╭─ Excerpted data
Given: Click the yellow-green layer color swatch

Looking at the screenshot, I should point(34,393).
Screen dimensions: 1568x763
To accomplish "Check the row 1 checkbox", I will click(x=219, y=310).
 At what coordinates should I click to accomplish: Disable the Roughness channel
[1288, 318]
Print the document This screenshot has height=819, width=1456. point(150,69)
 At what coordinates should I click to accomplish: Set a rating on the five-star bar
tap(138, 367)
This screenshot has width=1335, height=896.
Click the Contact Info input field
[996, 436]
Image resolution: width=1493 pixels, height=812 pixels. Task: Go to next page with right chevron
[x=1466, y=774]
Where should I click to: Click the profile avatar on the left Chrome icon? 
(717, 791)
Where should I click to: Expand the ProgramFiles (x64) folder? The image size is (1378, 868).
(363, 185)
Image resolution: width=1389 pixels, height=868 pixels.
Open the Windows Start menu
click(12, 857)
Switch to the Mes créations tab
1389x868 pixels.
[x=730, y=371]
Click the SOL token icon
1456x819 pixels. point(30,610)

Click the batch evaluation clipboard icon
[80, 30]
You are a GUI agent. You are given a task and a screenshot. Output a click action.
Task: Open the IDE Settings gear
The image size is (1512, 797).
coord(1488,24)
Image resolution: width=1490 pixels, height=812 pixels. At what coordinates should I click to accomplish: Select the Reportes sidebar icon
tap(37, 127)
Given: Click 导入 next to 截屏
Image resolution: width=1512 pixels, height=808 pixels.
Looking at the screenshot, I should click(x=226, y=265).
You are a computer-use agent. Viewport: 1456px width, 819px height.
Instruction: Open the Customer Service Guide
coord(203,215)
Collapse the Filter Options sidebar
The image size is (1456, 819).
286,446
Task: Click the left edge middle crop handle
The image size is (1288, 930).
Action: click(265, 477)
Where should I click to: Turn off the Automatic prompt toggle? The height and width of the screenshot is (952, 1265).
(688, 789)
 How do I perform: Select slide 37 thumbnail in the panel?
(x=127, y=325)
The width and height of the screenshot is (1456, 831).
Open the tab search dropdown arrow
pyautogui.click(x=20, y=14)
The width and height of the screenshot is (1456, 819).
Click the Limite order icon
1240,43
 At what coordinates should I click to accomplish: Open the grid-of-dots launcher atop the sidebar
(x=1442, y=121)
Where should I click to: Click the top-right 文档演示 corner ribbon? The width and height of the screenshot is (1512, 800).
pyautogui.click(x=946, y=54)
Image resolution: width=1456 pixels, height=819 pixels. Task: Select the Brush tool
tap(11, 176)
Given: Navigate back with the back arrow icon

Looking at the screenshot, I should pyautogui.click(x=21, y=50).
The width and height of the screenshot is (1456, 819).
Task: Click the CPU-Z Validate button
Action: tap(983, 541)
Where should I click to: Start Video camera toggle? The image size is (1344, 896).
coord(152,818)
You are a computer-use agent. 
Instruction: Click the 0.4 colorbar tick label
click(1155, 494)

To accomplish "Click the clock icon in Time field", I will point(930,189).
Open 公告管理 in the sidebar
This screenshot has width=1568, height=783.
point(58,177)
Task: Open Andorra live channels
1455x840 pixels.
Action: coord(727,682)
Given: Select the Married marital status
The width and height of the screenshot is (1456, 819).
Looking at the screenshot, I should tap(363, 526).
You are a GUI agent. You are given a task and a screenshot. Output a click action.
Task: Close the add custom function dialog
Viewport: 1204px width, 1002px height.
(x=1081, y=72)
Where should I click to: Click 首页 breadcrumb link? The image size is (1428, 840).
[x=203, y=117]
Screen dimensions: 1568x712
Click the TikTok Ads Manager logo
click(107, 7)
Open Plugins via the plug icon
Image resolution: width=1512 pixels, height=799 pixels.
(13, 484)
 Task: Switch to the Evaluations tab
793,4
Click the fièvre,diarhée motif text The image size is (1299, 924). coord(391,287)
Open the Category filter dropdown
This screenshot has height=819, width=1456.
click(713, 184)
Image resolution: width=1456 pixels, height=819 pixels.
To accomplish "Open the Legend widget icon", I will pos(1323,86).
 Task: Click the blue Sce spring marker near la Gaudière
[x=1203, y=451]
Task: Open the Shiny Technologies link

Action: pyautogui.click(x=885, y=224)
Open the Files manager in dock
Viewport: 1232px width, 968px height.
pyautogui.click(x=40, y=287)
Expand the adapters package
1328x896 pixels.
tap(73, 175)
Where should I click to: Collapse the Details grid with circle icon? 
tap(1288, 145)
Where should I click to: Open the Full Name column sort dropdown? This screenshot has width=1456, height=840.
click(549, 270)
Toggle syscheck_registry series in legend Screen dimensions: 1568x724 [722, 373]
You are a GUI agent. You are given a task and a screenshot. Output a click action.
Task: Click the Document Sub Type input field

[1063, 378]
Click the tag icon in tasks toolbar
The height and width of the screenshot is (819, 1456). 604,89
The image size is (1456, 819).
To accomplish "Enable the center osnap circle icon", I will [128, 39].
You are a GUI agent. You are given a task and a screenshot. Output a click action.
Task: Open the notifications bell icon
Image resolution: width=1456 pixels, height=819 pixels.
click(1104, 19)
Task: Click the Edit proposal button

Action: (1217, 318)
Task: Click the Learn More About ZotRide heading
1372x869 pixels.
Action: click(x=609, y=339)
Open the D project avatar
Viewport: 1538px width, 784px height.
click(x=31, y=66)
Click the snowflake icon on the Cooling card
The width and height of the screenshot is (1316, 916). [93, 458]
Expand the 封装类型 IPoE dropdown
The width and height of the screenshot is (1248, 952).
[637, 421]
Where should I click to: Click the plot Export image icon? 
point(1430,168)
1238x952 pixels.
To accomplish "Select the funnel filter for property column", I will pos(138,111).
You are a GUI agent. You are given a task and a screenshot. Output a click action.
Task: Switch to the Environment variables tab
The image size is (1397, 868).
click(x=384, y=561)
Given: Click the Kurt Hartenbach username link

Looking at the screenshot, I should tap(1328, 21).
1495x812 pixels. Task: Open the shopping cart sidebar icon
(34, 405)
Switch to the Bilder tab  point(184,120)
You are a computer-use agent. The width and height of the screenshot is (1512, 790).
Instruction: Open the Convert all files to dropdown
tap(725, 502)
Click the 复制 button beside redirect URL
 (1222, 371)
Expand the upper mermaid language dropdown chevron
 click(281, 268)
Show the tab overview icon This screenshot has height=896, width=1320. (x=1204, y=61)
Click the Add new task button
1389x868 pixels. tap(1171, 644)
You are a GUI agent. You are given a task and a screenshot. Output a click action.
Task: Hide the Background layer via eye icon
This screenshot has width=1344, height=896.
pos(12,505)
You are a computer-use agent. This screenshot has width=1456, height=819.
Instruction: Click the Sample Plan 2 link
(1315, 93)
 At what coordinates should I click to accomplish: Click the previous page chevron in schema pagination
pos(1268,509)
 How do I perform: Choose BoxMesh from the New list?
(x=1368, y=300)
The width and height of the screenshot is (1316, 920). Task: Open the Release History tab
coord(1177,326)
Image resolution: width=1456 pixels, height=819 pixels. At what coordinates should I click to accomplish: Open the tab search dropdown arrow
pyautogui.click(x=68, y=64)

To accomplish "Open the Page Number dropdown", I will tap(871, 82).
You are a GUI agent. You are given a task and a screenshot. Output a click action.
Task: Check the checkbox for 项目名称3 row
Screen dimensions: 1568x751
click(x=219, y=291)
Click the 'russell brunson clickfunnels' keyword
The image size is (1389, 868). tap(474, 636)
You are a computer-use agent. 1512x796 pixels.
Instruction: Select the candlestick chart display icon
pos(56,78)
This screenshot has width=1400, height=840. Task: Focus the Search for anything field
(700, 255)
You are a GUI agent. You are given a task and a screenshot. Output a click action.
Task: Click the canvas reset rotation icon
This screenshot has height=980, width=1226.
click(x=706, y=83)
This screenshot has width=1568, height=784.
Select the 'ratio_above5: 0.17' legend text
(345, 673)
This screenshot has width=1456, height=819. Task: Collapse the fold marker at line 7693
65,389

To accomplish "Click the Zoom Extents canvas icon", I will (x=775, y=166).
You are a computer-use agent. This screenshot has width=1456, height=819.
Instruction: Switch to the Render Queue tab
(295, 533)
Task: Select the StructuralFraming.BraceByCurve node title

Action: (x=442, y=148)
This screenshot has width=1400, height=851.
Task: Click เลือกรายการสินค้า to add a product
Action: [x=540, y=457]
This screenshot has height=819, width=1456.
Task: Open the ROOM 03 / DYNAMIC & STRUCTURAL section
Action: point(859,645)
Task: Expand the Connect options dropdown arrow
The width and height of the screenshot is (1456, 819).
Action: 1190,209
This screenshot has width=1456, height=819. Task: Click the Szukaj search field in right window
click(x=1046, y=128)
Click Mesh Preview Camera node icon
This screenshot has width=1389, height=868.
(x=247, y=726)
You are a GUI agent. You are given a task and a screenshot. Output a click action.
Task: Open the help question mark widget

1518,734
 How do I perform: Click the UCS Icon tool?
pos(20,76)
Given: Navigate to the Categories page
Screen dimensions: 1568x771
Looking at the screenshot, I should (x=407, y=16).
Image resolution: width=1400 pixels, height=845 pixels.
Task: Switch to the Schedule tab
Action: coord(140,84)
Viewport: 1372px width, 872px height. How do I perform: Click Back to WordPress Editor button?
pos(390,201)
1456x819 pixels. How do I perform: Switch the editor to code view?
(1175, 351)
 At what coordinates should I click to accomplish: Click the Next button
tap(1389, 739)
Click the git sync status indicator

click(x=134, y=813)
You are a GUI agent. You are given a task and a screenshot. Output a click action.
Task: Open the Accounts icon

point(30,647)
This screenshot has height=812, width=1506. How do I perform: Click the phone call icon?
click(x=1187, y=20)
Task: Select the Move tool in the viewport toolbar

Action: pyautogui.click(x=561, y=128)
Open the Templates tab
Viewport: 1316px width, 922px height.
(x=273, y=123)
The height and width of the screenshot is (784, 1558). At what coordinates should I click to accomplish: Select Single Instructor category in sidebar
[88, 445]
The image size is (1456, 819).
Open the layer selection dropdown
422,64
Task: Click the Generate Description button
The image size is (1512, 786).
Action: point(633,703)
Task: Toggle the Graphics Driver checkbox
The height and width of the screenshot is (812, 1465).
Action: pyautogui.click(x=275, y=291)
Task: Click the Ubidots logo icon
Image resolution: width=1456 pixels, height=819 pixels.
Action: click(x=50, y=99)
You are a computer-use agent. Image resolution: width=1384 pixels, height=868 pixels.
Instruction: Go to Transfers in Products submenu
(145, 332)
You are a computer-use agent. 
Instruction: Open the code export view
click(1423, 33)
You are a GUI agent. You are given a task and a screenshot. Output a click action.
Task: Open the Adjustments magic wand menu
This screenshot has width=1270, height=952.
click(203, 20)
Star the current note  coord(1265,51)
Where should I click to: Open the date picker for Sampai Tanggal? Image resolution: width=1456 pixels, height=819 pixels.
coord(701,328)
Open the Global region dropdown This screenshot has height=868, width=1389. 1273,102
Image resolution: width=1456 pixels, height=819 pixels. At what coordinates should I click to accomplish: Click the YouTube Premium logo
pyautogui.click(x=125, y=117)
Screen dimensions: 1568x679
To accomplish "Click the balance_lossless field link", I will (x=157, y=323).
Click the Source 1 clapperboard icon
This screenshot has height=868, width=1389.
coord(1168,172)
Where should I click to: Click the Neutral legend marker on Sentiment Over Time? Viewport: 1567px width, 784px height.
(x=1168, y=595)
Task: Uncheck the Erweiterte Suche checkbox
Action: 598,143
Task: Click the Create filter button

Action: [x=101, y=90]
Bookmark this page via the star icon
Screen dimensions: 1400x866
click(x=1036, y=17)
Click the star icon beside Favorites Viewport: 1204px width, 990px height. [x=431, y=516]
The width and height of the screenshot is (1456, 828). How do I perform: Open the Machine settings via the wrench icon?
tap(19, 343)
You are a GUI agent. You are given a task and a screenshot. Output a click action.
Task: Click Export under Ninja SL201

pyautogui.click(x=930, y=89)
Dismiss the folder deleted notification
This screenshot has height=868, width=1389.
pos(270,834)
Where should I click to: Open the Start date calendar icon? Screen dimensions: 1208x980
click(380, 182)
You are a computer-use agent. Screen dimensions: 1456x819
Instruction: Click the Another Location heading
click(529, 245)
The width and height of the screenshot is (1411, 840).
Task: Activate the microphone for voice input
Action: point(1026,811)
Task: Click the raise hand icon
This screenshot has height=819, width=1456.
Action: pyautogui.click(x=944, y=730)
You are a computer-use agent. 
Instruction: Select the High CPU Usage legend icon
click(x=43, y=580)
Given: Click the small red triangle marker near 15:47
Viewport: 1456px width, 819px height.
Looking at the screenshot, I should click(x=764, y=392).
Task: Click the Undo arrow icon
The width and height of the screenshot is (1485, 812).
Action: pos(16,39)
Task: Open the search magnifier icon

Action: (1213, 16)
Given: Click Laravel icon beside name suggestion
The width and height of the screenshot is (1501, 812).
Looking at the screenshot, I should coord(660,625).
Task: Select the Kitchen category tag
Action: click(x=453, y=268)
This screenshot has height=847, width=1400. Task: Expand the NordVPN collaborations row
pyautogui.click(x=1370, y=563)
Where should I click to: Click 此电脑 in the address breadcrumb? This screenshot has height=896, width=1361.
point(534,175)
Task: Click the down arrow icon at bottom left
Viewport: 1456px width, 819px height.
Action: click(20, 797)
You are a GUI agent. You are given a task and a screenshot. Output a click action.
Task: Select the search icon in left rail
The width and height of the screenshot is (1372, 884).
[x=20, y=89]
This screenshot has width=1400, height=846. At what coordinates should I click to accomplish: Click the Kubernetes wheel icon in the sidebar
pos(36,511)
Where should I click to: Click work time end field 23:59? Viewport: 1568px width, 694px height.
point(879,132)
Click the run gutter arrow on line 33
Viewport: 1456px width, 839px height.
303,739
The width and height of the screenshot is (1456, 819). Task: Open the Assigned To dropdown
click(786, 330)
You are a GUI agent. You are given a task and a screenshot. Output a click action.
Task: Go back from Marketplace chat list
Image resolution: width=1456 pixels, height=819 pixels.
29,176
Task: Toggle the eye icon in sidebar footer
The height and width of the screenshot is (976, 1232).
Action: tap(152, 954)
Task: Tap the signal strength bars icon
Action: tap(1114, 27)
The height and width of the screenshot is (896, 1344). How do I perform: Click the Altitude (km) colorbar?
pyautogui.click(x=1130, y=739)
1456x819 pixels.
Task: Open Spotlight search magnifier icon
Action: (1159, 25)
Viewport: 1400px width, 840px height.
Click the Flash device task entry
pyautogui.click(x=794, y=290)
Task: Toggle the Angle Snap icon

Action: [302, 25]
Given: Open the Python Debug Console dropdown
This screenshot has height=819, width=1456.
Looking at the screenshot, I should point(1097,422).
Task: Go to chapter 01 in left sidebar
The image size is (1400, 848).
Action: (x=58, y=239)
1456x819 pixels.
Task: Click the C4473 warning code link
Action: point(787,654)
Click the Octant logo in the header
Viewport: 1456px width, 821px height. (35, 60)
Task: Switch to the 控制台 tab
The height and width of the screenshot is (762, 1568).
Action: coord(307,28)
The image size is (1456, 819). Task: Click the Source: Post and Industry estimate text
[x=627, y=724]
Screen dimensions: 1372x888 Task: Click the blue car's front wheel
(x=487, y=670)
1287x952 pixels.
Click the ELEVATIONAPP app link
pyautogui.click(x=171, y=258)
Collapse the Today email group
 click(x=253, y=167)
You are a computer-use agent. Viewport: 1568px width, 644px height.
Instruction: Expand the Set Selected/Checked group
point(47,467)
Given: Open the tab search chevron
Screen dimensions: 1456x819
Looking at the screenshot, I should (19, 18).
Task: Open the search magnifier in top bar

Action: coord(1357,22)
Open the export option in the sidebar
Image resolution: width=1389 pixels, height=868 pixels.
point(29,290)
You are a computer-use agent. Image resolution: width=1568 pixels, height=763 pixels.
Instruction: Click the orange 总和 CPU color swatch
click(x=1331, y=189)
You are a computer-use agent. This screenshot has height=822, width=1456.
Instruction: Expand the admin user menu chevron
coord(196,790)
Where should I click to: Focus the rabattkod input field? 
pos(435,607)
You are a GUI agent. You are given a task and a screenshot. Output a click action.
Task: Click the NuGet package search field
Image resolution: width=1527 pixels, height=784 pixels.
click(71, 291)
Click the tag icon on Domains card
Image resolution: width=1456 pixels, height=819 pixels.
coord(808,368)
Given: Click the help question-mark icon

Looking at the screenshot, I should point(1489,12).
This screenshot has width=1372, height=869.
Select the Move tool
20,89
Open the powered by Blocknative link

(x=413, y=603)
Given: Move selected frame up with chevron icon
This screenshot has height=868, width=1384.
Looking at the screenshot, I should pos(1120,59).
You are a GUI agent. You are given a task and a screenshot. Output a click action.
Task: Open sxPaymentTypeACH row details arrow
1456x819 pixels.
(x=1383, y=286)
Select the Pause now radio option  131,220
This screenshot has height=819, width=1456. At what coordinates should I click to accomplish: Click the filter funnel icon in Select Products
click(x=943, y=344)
╰─
Some of the data mentions "canvas". Copy every line where it does.

> Your solution:
Task: Click the canvas reset rotation icon
To accomplish "Click the Zoom Extents canvas icon", I will (x=775, y=166).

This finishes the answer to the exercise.